Opinión

Cuando el fanatismo no importa

Con ocasión del terrible atentado de Barcelona perpetrado por una célula yihadista el pasado diecisiete de agosto, las redes sociales se convirtieron en una especie de hervidero, un ser informe de múltiples cabezas y tentáculos alargados que iba mudando su rostro y su discurso a medida que transcurrían las horas tras el inicial estado de conmoción. Efectivamente, después de que nos convenciésemos de que sí, ¡coño!,  ahora nos había tocado a nosotros —no era la primera vez, recuerden el 11-M, pero parece que ya lo habíamos olvidado— el golpe mortal del islamismo radical, el ente virtual se erigió en una especie de guía supremo parapetado bajo el manto denso de internet, que se valió de un ejército de predicadores callejeros con los que arengaba a la muchedumbre derrotada por al dolor y la impresionabilidad ante las imágenes de los muertos inocentes. No es nada nuevo: siempre que ocurre un hecho traumático que convulsiona la sociedad, los salvadores y justicieros aprovechan la muerte y la rabia que nos provoca la sangre aún caliente para clamar contra las reglas que regulan hasta ese momento la convivencia.
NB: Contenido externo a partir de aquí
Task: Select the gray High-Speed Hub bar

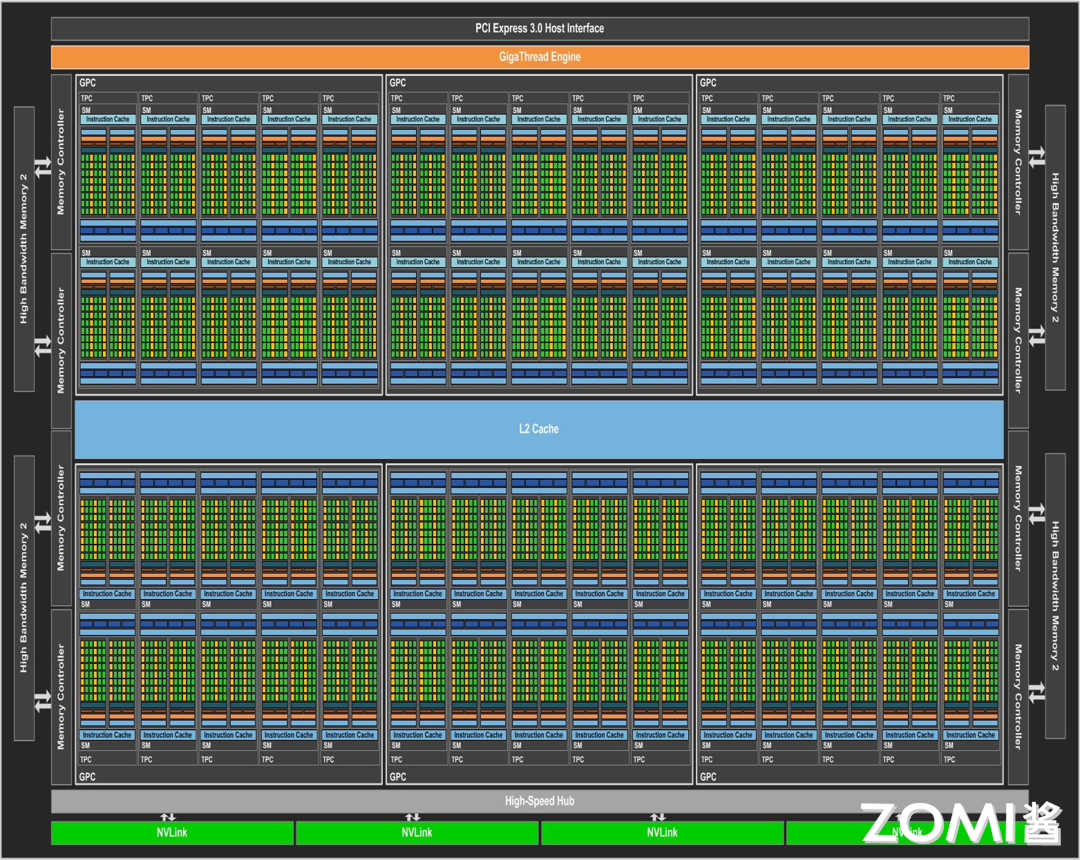Action: (539, 801)
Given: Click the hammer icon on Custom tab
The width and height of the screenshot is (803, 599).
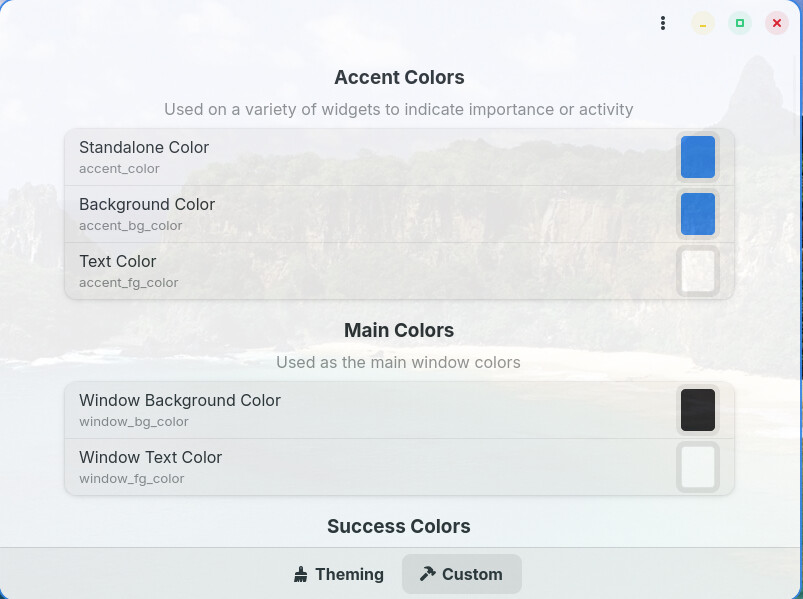Looking at the screenshot, I should pyautogui.click(x=428, y=574).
Y ahora ha pasado otra vez; al socaire de la barbarie yihadista han surgido voces y plumas de ese gran megáfono altisonante que es la Red —a algunas de esas firmas se les supone cierta formación, de ahí su peligro—, que han abogado, unas por cambiar radicalmente las normas que regulan el Estado social y democrático de Derecho, y otras directamente por una suerte de limpieza de sangre, por proclamar la Guerra Santa contra el Islam, sin saber (o, sabiéndolo, sin tenerlo en cuenta) que la guerra, por desgracia, hace muchas años que empezó, y que los terroristas fallecidos en Barcelona y Cambrils eran unos meros peones, soldados rasos, que seguían  instrucciones de un sargento (el imán que los aleccionaba desde una mezquita cualquiera), que a su vez obedecía órdenes impartidas por los coroneles y demás altos mandos que conforman el Estado Mayor de ISIS en Siria o Irak, quienes gozan de la protección, el dinero y recursos facilitados por… ¿es tan difícil la respuesta?
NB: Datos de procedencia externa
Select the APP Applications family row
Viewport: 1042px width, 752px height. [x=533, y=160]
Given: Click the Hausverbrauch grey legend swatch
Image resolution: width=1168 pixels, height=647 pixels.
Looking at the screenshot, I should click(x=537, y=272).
Algunas de esas voces internautas han abogado por el cierre de fronteras, pero es iluso pensar que impedir la entrada en España de uno solo de los que lleguen en patera o huyen de la misma guerra que ha desatado ISIS va acabar con el peligro. Ello implica desconocer quiénes son los verdaderos señores de la guerra, y el dato estadístico de que muchos de los terroristas yihadistas en Europa son ciudadanos ya nacidos en el continente en segunda o tercera generación. Otros se han decantado por la expulsión de los musulmanes de nuestro territorio, como ya se había hecho por Felipe III  en 1609. Perfecto, pero, ¿a todos? ¿También a los que han acatado nuestras normas de convivencia aunque profesen otra religión? ¿Instauramos ahora los Autos de Fe? Y otros en fin, proclaman a los cuatro vientos ¡Vamos a la Guerra!, sin identificar ciertamente al enemigo. Y sin conocer que ya estamos en guerra.

Cada vez más, voces autorizadas hablan de que llegó la hora de ser valientes, y de que al enemigo no (solo) se le bate deteniendo a cuatro o cinco células terroristas; eso está bien para ganar una batalla temporal, solo hasta que se rearme un  nuevo grupo. Es hora de librar la batalla comercial y diplomática (¿y militar?) contra Qatar y sobre todo contra la wahabista Arabia Saudí, cobijo y fuente de financiación de DAESH. Pero esto no lo queremos ver. Es más fácil derribar una patera que decirle a la monarquía saudí «dejen de asesinar o les declararemos la guerra». Y dificilísimo dejar de estrechar las manos de sus jeques a cambio de contratos multimillonarios para nuestras grandes empresas. En esos casos, bienvenido sea el fanatismo salafista, qué narices.